You Have Hewn the Man I Would Become

I have come to love the prophets. At first, I loved them because they contain some of God’s most wonderful expressions of love for his people and because they foreshadow Christ. But now, I love them for another reason. Actually, I love them now for something I used to dislike about them. I still love them for expressing God’s love and for foreshadowing Christ, and most deeply for those reasons, but now I love them because they lay the ax to the foot of a tree that must not grow–or if it has grown, it’s a tree that must be cut down. Against my natural inclinations, I love them now because in their writings, God expresses his sharp displeasure with the dark things threatening to grow in me.

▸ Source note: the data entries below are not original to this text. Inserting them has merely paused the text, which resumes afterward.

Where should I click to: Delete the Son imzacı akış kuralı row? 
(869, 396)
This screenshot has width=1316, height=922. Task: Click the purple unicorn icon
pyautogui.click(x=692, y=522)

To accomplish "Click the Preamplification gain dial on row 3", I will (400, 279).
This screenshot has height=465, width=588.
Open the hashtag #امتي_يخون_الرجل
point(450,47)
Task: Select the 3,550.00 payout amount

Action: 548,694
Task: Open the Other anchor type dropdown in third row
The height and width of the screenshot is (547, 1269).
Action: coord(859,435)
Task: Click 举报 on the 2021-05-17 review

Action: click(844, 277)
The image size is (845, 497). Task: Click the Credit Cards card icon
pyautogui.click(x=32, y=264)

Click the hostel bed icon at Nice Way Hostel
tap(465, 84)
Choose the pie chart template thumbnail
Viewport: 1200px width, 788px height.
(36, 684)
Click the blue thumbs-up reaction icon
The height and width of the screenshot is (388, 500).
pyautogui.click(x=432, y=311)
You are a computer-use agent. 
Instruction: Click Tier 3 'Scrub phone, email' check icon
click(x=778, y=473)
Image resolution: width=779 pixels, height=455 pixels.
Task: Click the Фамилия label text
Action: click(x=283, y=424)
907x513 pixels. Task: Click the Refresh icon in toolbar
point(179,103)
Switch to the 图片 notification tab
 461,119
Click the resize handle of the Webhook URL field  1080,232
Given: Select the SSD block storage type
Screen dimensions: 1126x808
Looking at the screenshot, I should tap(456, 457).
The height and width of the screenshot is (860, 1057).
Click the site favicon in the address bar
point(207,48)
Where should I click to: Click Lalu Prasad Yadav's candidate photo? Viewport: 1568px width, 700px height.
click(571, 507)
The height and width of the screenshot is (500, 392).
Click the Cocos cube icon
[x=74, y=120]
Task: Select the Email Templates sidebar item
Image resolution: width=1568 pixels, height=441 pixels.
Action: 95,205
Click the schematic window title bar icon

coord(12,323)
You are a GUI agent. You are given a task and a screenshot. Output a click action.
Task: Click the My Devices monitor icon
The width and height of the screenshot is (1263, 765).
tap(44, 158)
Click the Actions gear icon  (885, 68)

This seed was planted recently while reading the prophet Hosea. In chapter 6, God tells Israel that their love “is like a morning cloud, like the dew that goes early away” (v. 4). “Therefore,” he says, “I have hewn them by the prophets; I have slain them by the words of my mouth, and my judgment goes forth as the light. For I desire steadfast love and not sacrifice, the knowledge of God rather than burnt offerings” (v. 5). How interesting–God’s own commentary on the harsh tones used in the prophetic writings.

I must admit, I had to look up the definition of the word “hewn.” According to the Oxford Languages Dictionary, hew means “[to] chop or cut (something, especially wood or coal) with an axe, pick, or other tool.” That’s what God does through the prophets. Let me reiterate, I used to dislike this about them. I didn’t like to read through lengthy passages where God expresses his wrath to a wayward people. It often felt like overkill, or at least irrelevant to those who are earnestly seeking God. Yet, this picture of an ax cutting down a tree of evaporated love so that “love” and “knowledge of God” might grow in its place, changed my perspective.

I am a tree, and I want to bear good fruit: “love, joy, peace, patience, kindness, goodness, gentleness, faithfulness, and self-control” (Gal. 5:22-23). I certainly don’t want my love for God and people to be like the fog and dew that evaporates by noon. I don’t want to become a tree of evaporated love that bears no fruit or sickly fruit. I want “love” and “knowledge of God.” Therefore, the harshest words of the prophets have become beautiful poetry to me, because the best poetry does something, shifts something inside us, by helping us see more clearly. 

It was always obvious how the expressions of God’s love in the prophets changed me positively. Those words comfort me and help me feel the reality that God is kind. However, it's not always so obvious how spending a portion of my day reading expressions of God’s wrath toward sin changes me positively. But now I realize that as I read of God’s displeasure against the greedy, the ax falls on the root of selfishness growing in the soil of my heart before it can grasp at the throat of the vulnerable; as I read of God’s displeasure against drunkenness, the ax falls on the root of escapism during the first note of its siren song; as I read of God’s displeasure against adultery, the ax falls on the root of lust that ruins marriages.

“Faithful are the wounds of a friend, but profuse are the words of an enemy” (Prov. 27:6). If you want to be loved by a true friend, read the prophets. In them, God will kiss you–yes, he will. But he will also wound you, because he loves you. If you are a tree of evaporated love, he will cut you down to let a healthy tree grow. If you are already seeking him, his ax will prune you. “Come, let us return to the LORD; for he has torn us, that he may heal us; he has struck us down, and he will bind us up” (Hos. 6:1).